■ **Supplied records**
=== Begin Enclosure ===

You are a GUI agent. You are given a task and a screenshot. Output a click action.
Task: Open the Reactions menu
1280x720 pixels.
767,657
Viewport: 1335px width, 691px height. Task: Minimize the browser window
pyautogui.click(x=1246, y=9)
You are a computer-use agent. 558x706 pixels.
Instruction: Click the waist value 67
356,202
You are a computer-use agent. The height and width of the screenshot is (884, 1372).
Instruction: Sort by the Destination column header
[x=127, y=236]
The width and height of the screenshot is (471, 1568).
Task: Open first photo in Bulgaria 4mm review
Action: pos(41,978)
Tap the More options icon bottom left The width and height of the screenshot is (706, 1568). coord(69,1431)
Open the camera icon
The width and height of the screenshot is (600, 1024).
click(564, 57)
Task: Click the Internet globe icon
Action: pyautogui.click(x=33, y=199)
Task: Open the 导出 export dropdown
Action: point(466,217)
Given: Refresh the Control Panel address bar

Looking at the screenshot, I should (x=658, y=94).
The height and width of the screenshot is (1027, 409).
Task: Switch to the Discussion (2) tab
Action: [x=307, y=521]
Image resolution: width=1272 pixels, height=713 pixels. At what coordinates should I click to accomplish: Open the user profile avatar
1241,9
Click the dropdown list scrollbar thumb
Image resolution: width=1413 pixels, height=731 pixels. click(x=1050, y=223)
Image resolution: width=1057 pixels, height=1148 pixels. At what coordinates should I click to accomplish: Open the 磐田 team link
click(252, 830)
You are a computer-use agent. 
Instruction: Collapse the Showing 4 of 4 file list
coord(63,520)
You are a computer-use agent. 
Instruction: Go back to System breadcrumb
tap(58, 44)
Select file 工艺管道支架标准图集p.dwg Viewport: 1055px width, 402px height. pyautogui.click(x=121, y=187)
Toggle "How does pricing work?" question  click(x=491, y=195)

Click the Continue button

=== End Enclosure ===

■ **The problem**
Each and every entry needs to be repeated exactly.

■ **Response to this exercise**
You are a GUI agent. You are given a task and a screenshot. Output a click action.
Task: Open the Reactions menu
1280x720 pixels.
767,657
Viewport: 1335px width, 691px height. Task: Minimize the browser window
pyautogui.click(x=1246, y=9)
You are a computer-use agent. 558x706 pixels.
Instruction: Click the waist value 67
356,202
You are a computer-use agent. The height and width of the screenshot is (884, 1372).
Instruction: Sort by the Destination column header
[x=127, y=236]
The width and height of the screenshot is (471, 1568).
Task: Open first photo in Bulgaria 4mm review
Action: pos(41,978)
Tap the More options icon bottom left The width and height of the screenshot is (706, 1568). coord(69,1431)
Open the camera icon
The width and height of the screenshot is (600, 1024).
click(564, 57)
Task: Click the Internet globe icon
Action: pyautogui.click(x=33, y=199)
Task: Open the 导出 export dropdown
Action: point(466,217)
Given: Refresh the Control Panel address bar

Looking at the screenshot, I should (x=658, y=94).
The height and width of the screenshot is (1027, 409).
Task: Switch to the Discussion (2) tab
Action: [x=307, y=521]
Image resolution: width=1272 pixels, height=713 pixels. At what coordinates should I click to accomplish: Open the user profile avatar
1241,9
Click the dropdown list scrollbar thumb
Image resolution: width=1413 pixels, height=731 pixels. click(x=1050, y=223)
Image resolution: width=1057 pixels, height=1148 pixels. At what coordinates should I click to accomplish: Open the 磐田 team link
click(252, 830)
You are a computer-use agent. 
Instruction: Collapse the Showing 4 of 4 file list
coord(63,520)
You are a computer-use agent. 
Instruction: Go back to System breadcrumb
tap(58, 44)
Select file 工艺管道支架标准图集p.dwg Viewport: 1055px width, 402px height. pyautogui.click(x=121, y=187)
Toggle "How does pricing work?" question  click(x=491, y=195)

Click the Continue button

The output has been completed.